在韓米国商工会議所(アムチャン)が、韓国金融市場の規制競争力強化とグローバル金融ハブへの跳躍に向けた政策提言を盛り込んだ特別報告書「韓国金融ハブ推進戦略」を刊行したと25日明らかにした。
アムチャンはここ数年、韓国をアジア・太平洋(APAC)地域の代表的なビジネスハブとして定着させるための政策提言と活動を続けている。最近、韓国のKOSPI指数が急速に上昇するなど資本市場の成長トレンドを踏まえると、韓国の金融規制環境のグローバル競争力を一段と強化する必要があるとみて報告書を刊行した。
報告書は銀行と証券分野を中心に、グローバル基準と比較して改善の余地がある規制イシューを中心に分析した。韓国で活動する主要な米系銀行とグローバル証券会社の意見を基に計39件の規制課題を抽出し、このうち10件の課題を優先検討が必要な中核改革課題として示した。課題は共通分野15件、銀行分野13件、証券分野11件で構成した。
報告書は韓国金融市場の競争力強化に向けた主要政策の方向性として、▲グローバル金融機関のビジネスモデルを反映した規制の柔軟性拡大 ▲AI基盤の金融イノベーションを支援するためのIT規制の近代化 ▲国内金融インフラとグローバル金融システム間の相互運用性の向上 ▲市場アクセス性と認可制度の改善 ▲規制の透明性と政策の予見可能性の向上などを主要課題として示した。
ジェームズ・キム アムチャン会長兼代表理事は「今回の報告書はアムチャンが初めて公表する金融サービス分野の報告書であり、韓国資本市場の競争力を高め、MSCI先進国指数への組み入れを推進している政府の政策方向を支持する趣旨で用意した」と明らかにした。
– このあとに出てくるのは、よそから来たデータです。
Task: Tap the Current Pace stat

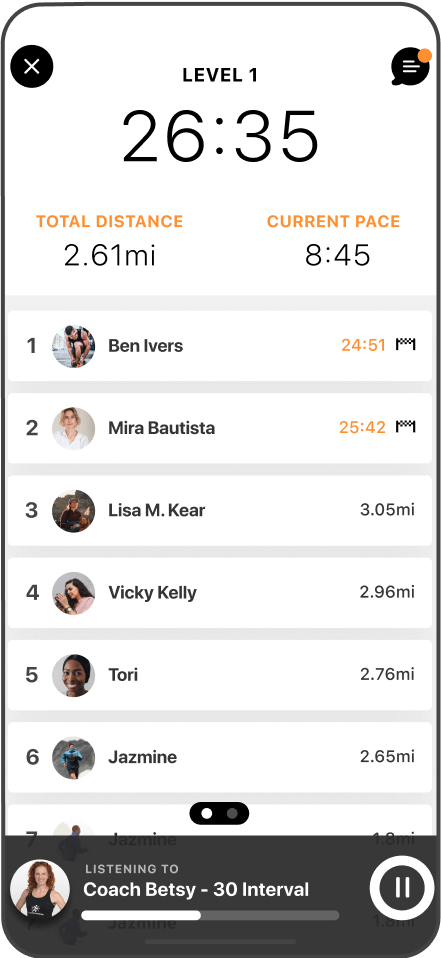Action: click(x=333, y=240)
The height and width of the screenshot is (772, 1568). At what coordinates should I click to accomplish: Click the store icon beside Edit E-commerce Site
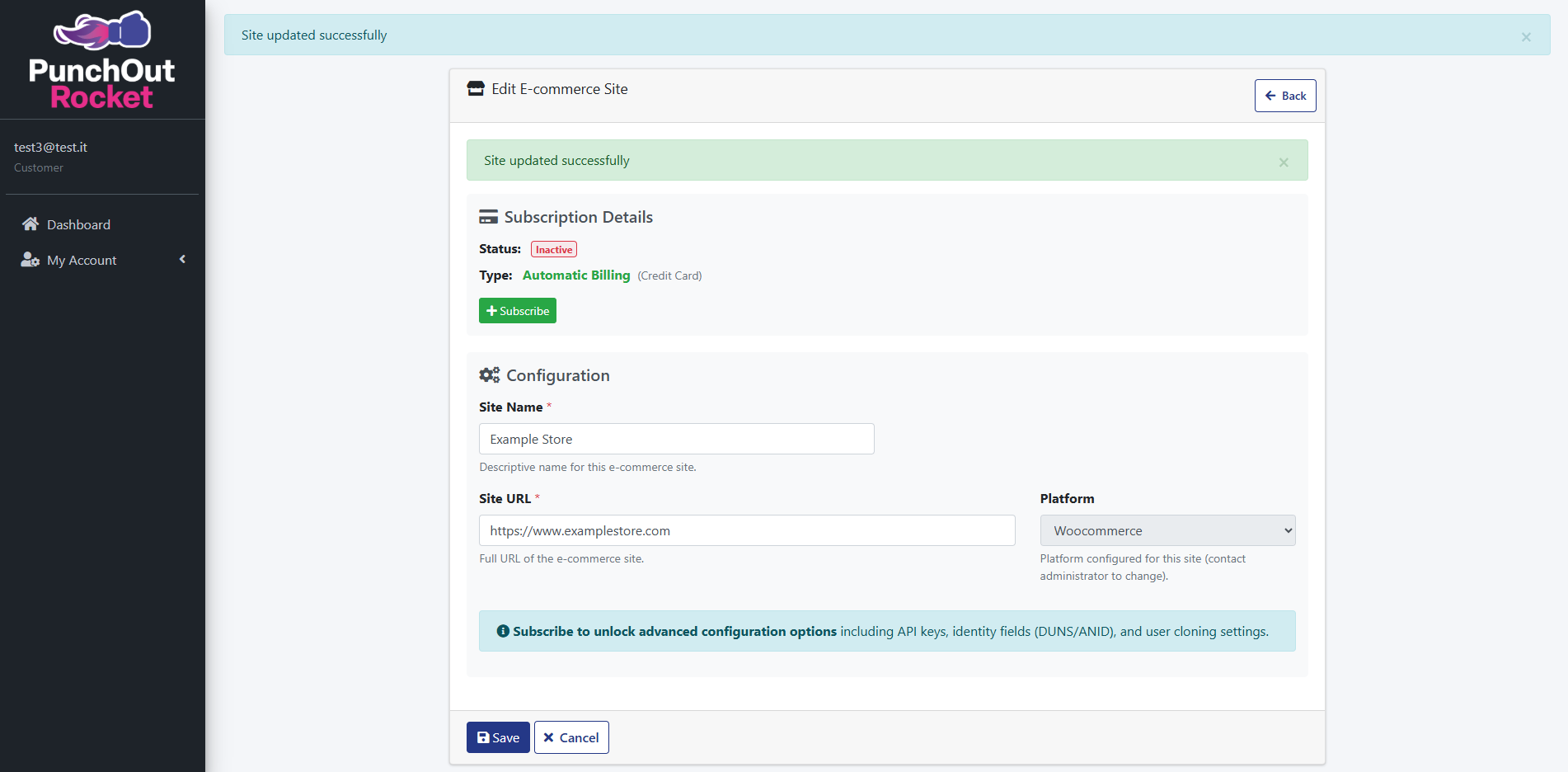pos(476,89)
続けて「最近KOSPIが6000台を突破するなど韓国金融市場が意味のある成長モメンタムを示しており、韓国が域内の主要金融ハブへ跳躍できる潜在力も次第に高まっている」とし、「こうした流れを持続可能な競争力につなげるには、グローバル基準に合致する規制環境を構築し、国際金融市場との連係性を強化する取り組みが必要だ」と付け加えた。
アムチャンは今後も韓国政府と金融当局、産業界と緊密に協力し、韓国金融市場の競争力を高め、韓国がグローバル金融機関にとって域内で魅力ある金融ハブかつ地域本部の拠点として定着できるよう継続的に取り組む方針である。報告書の全文はアムチャンのホームページで確認できる。